There are no data transfer charges between AWS resources when the resources reside in the same AZ and use the same VPC and connect via private IP address.
You should leverage this information to architect how your services talk to each other and minimise your data transfer costs.
Unless you know what you are doing, it is better to keep all your resources in same AZ and same VPC. Always use private IP assigned by AWS to communicate between various services.
Going multi-AZ adds redundancy and fault tolerance to your setup. It however comes at a cost.
While it makes sense for mission critical applications, in most other cases it does not make sense to go multi-AZ. The costs are too high to justify the minimal impact on business. You can achieve continuity of your business operations by implementing a sound backup and restore strategy.
Going multi-AZ has to be a business/finance decision. Engineering teams must not implement it just to scratch their itch.

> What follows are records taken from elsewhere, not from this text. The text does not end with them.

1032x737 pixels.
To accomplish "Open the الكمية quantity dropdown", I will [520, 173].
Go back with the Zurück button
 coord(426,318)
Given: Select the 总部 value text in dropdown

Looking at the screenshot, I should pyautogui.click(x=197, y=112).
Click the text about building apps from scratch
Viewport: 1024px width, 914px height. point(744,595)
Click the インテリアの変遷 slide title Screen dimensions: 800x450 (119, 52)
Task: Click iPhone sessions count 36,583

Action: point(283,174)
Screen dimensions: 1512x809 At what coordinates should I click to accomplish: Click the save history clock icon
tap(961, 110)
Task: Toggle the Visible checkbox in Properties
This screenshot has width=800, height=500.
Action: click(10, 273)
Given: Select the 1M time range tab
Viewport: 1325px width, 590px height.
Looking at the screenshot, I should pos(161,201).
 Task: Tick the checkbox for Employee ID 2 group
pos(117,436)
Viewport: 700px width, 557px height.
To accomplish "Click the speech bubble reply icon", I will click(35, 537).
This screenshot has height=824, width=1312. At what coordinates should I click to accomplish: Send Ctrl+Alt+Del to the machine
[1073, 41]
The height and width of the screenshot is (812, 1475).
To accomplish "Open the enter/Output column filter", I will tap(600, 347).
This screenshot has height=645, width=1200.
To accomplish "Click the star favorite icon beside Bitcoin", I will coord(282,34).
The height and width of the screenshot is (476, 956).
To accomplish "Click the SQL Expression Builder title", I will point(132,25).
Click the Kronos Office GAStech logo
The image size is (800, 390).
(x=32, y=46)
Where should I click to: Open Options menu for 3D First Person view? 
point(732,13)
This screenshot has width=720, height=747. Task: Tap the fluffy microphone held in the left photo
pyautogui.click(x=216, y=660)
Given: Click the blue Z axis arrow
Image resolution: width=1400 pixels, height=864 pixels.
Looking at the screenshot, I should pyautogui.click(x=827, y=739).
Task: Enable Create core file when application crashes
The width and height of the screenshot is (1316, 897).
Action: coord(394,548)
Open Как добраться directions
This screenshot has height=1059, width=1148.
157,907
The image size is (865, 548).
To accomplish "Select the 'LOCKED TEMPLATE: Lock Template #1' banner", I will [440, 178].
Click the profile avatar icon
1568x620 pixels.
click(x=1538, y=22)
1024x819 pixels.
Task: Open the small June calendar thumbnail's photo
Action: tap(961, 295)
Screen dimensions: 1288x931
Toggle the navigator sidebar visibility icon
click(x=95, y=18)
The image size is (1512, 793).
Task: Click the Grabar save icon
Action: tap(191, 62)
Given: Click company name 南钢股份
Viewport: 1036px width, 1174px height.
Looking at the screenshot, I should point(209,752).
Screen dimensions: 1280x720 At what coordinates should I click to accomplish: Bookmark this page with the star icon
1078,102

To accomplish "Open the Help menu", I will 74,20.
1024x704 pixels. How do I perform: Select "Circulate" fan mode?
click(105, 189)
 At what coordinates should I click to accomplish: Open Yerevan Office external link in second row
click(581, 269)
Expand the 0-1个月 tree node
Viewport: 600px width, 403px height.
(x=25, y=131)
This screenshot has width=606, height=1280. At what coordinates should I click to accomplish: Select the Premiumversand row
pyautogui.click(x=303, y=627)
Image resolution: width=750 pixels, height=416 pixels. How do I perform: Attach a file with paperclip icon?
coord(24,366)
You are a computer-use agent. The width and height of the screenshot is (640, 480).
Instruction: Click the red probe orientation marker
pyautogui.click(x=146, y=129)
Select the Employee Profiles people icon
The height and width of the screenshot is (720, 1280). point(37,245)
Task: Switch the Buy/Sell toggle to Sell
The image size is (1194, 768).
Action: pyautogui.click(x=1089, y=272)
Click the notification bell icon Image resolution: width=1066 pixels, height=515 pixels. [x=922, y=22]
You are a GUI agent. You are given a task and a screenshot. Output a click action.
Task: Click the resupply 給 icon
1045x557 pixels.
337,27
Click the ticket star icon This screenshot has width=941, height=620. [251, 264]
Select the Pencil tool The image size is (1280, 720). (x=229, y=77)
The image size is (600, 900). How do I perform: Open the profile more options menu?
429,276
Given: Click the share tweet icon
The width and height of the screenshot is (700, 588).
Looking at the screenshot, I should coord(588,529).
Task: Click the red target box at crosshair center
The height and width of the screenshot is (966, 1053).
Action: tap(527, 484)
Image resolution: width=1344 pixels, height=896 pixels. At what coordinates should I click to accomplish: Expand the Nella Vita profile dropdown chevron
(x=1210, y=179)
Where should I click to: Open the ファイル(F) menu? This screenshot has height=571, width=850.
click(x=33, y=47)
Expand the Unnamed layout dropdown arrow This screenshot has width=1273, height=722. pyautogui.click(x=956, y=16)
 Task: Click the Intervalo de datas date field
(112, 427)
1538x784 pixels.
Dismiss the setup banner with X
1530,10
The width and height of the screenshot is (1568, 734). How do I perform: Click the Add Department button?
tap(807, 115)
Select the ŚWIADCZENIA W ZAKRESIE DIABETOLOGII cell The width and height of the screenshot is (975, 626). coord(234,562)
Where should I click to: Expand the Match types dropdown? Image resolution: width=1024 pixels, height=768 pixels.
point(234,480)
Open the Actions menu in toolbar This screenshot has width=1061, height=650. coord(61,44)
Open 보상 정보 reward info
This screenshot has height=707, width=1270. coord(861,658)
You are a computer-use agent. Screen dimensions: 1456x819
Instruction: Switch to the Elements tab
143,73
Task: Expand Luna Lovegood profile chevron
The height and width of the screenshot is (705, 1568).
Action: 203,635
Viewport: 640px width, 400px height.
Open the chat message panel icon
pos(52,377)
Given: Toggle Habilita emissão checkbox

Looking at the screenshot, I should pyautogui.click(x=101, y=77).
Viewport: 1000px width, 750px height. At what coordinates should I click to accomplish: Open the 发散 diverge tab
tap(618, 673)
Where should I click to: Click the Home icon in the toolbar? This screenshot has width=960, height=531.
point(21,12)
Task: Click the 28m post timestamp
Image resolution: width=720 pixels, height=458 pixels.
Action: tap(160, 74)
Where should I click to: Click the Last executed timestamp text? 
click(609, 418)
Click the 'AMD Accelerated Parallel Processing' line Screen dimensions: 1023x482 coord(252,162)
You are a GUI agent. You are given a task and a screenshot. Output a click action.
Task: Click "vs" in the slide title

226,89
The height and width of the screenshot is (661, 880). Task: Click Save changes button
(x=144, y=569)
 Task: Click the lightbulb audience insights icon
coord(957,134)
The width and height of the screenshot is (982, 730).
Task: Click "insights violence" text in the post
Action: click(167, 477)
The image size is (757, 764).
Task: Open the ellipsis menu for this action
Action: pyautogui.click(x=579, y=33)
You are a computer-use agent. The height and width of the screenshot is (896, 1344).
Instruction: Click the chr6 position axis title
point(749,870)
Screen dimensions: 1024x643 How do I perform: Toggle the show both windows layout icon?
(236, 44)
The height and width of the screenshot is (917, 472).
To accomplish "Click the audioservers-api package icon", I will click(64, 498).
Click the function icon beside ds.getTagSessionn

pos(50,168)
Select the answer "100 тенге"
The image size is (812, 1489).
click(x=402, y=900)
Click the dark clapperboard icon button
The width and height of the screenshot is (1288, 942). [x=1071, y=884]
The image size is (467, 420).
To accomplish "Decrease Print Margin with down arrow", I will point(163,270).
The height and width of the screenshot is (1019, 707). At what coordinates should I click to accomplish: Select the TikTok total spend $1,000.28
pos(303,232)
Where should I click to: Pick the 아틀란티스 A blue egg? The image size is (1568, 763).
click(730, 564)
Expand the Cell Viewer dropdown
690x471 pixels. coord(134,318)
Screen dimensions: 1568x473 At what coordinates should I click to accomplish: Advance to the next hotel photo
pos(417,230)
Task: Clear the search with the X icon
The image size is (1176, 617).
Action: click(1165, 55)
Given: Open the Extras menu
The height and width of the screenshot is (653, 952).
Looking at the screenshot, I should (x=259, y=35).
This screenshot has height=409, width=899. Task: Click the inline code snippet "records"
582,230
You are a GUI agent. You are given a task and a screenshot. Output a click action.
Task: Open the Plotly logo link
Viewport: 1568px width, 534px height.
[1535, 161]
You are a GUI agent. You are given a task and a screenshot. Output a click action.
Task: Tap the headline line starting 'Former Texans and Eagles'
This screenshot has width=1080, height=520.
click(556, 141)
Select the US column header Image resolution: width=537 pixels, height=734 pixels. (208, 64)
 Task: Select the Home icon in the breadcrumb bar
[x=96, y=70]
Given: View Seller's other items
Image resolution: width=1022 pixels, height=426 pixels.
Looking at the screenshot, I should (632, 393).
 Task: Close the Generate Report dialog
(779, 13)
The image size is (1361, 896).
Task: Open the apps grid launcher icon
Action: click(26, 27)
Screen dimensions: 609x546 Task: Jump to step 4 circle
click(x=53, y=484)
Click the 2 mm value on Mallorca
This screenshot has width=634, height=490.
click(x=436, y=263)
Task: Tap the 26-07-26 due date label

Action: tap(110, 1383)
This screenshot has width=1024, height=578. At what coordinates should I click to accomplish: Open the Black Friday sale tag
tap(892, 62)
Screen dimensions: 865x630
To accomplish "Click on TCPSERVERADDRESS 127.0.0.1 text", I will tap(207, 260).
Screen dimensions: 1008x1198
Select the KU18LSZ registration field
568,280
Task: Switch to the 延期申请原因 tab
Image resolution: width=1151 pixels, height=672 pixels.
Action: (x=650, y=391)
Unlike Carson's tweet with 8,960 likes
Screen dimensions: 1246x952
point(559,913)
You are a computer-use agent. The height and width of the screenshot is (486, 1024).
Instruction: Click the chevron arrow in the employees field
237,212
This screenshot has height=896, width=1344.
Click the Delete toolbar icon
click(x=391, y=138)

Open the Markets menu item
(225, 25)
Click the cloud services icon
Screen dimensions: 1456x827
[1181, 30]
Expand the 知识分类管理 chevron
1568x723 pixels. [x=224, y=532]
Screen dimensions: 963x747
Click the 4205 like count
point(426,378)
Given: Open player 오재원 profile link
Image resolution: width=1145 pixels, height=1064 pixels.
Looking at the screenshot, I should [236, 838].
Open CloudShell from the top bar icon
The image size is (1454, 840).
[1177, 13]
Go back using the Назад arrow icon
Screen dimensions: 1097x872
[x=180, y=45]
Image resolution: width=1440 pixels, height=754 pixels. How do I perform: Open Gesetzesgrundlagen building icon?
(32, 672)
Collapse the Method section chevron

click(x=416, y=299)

Multi region deployments are even more expensive and complex than multi-AZ deployments. There are very few reasons to go multi-region.
It depends on your scale and your business. A banking application will have a different availability requirements as compared to your restaurant’s website. It also depends on the SLA you promise to your customers and if they are willing to pay for those extra 9s
. In a vast majority of cases, a carefully crafted backup and restore strategy can be more than enough.
In many cases, I have seen that teams unintentionally spin up instances in different AZs. Many a times this happens when there is no clear ownership around resource creation. When everyone in your team has the freedom to spin up instances, some people will inadvertently create misconfigured resources (wrong AZ, region, etc). If this is the case with your org, you should plan and move all your resources to a single AZ over a single VPC and establish all communication over private IP addresses.